Tuberculosis: why the rise in cases is worrying

The Covid-19 pandemic has had a devastating effect on the fight against tuberculosis, slowing down its diagnosis and treatment. The disease, due to a bacillus which most often affects the lungs, is progressing again worldwide and is worrying scientists.

Cascading cases and questions. L’World Health Organization (WHO) recently warned of an increase in new cases of tuberculosis for the first time in more than twenty years.

In 2021, 10.6 million people developed this disease, an increase of 4.5% in one year. Deaths have also been on the rise since 2019, standing at 1.6 million in 2021, or +14%. The disease, which is transmitted to both children and adults, is caused by a bacterium that mainly attacks the lungs and is transmitted by the projection of bacilli in the air, in particular by coughing.

The infected person is not sick, has no symptoms and is not contagious. The tuberculosis is triggered in infected people with a weakened immune system, such as AIDS patients, but not exclusively. It is one of the deadliest diseases globally, and the number one killer of people living with HIV. HIV.

Resistant forms

Tuberculosis cases have thus been boosted by Covid-19 and its lockdowns and, according to the WHO assessment, the coronavirus pandemic continues to have a negative impact on access to diagnosis and treatment of tuberculosis. . Progress since 2019 has slowed, stalled or reversed. According to specialists, tuberculosis could even prove to be more deadly than Covid-19, in the months to come.

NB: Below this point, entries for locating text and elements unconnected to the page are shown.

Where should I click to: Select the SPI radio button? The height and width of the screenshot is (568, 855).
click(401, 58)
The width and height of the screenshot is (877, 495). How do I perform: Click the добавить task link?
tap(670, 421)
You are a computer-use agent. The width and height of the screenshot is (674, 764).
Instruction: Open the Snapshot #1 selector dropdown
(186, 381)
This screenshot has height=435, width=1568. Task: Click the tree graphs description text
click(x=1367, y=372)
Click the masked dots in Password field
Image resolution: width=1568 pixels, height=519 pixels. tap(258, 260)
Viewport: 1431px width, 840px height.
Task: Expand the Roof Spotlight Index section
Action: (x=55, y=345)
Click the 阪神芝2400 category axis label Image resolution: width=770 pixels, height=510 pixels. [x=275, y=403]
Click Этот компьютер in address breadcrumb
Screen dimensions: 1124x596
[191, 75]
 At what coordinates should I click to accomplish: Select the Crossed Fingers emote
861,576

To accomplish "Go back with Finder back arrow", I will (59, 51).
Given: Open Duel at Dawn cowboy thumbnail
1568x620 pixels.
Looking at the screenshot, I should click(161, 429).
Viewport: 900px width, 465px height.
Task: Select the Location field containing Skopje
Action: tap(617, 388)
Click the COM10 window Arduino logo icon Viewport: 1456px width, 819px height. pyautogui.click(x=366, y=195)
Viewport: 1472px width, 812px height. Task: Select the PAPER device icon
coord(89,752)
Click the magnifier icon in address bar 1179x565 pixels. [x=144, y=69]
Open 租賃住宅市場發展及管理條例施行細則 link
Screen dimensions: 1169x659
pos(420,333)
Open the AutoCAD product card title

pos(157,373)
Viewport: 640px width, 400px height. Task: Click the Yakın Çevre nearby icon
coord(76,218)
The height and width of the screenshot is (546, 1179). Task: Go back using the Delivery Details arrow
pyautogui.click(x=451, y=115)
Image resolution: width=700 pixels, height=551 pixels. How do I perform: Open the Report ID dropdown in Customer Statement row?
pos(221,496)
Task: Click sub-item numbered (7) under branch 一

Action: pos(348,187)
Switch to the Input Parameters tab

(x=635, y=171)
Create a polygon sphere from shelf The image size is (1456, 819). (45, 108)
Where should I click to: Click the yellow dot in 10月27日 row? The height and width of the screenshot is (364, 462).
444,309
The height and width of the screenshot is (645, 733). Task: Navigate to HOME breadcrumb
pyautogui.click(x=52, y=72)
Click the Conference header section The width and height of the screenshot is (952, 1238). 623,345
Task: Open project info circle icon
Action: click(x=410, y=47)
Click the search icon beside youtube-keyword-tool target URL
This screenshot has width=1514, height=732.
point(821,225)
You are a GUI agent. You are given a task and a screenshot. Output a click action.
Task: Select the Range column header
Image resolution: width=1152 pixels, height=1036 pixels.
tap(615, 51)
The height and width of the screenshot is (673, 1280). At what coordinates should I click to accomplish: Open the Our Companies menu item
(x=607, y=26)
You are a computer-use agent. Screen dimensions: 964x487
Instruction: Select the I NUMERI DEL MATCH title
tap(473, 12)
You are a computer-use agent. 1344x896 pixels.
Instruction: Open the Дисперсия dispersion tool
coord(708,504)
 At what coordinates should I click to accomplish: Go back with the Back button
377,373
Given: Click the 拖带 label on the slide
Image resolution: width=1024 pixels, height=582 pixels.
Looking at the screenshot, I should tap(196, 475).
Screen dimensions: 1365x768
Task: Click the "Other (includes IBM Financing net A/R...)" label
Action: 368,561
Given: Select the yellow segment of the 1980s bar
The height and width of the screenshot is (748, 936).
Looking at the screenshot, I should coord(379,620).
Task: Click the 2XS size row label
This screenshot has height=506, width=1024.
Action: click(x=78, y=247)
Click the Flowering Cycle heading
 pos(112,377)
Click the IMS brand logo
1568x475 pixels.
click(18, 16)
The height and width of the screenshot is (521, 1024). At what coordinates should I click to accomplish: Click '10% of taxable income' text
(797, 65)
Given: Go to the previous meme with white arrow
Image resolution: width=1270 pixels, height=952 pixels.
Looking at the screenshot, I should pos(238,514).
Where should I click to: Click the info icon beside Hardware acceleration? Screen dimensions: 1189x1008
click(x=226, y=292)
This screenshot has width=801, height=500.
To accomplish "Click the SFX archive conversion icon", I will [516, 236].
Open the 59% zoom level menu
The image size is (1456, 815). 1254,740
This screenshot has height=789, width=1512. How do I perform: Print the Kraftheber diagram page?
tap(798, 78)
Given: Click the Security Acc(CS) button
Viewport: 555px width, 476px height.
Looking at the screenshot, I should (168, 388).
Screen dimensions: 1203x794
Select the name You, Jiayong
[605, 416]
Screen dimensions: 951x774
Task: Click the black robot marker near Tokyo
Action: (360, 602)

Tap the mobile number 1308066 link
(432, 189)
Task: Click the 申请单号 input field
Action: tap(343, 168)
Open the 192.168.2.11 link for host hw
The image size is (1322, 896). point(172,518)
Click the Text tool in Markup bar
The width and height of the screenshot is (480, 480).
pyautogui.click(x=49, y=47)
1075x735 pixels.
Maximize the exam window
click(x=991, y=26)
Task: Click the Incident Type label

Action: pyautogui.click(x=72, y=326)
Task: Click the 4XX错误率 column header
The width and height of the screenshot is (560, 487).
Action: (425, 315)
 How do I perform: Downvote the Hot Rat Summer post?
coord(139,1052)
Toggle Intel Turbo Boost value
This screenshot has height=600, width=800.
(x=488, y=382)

Even more worrying, the treatments not or poorly followed, due to more complicated access to care during the pandemic, have led to a drug-resistant form of the disease, alarmed the doctors and the health authorities. Clearly, they find themselves struggling with forms of tuberculosis that standard treatments are struggling to cure. To achieve this, “the care is heavier and requires significant vigilance”, explains Christian Lienhardt, epidemiologist doctor specializing in infectious and tropical diseases, quoted by The Parisian.

Another factor that explains this explosion of tuberculosis cases, the WHO indicates that the ongoing conflicts in Eastern Europe, Africa and the Middle East “have further aggravated the situation of vulnerable populations”. The institution also pointed to a drop in global spending on essential tuberculosis services, from $6 billion in 2019 to $5.4 billion in 2021. This is less than half of the global target, which is set at 13 billion per year.

In France, the main elements of the fight against tuberculosis remain the rapid identification of cases and the treatment of identified latent tuberculosis infections, supplemented by BCG vaccination, which protects above all against serious forms in children. “If the Covid-19 pandemic has taught us anything, it is that solidarity, determination, innovation and fair use of tools will allow us to overcome serious health threats. Let us apply these lessons to the fight against tuberculosis,” summarized and urged Tedros Adhanom Ghebreysus, Director General of WHO.